スタジオジブリの宮崎駿作品の中では特に、エンリコ監督は『紅の豚』がお気に入りだそうで、自身の娘に“フィオ”という『紅の豚』のヒロインの名前を名付けるほど。
本作においても、シーモンスターのルカとアルベルトが冒険する港町“ポルトロッソ”は、『紅の豚』の主人公“ポルコ・ロッソ”のオマージュだ。そのほかにも、様々なシーンに宮崎駿作品とスタジオジブリに影響を受けている部分が存在している。
ジブリ好きの監督のもと、『カウボーイビバップ』、『風の谷のナウシカ』、『獣兵衛忍風帖』に『紅の豚』が好きだと語る、日本のアニメーションへの愛をもったアニメーターのアール・ブラウリーが参加した『あの夏のルカ』。
そんな彼らがこだわり抜いた結果、ピクサーから新たに“日本人が親しみやすい”作品である本作が誕生することになったようだ。
● ● ●
設問 1:
『あの夏のルカ』についての本文では、エンリコ監督は自分の娘にどんな名前を付けたとされていますか。
設問 2:
『あの夏のルカ』についての本文で、アニメーターのアール・ブラウリーが好きだと語っている作品をすべて挙げてください。
設問 3:
『あの夏のルカ』とジブリ作品の関わりを述べた本文を、最後の文の後から書き進めてください。
この後の資料は本文とは関係がありません。

記録データ:
● ● ●
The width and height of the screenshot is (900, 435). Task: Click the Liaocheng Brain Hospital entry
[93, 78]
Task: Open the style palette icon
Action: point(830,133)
● ● ●
解答 1:
『紅の豚』のヒロインの名前である「フィオ」です。

解答 2:
『カウボーイビバップ』、『風の谷のナウシカ』、『獣兵衛忍風帖』、『紅の豚』

解答 3:
本当の姿を見られてはいけないシーモンスターのルカとアルベルトは、憧れの人間の世界でどんな大冒険を繰り広げるのか。そして、宮崎駿とスタジオジブリからインスピレーションを受けた大冒険の舞台は、一体どのように描かれているのか。日本人の観客は、2人の友情物語により感動することになりそうだ。
ディズニー&ピクサーの最新作『あの夏のルカ』は、2021年6月18日より「ディズニープラス」で独占配信。
『あの夏のルカ』
6月18日(金)よりディズニープラスで独占配信開始
配給表記:ウォルト・ディズニー・ジャパン
(C)2021 Disney/Pixar. All Rights Reserved.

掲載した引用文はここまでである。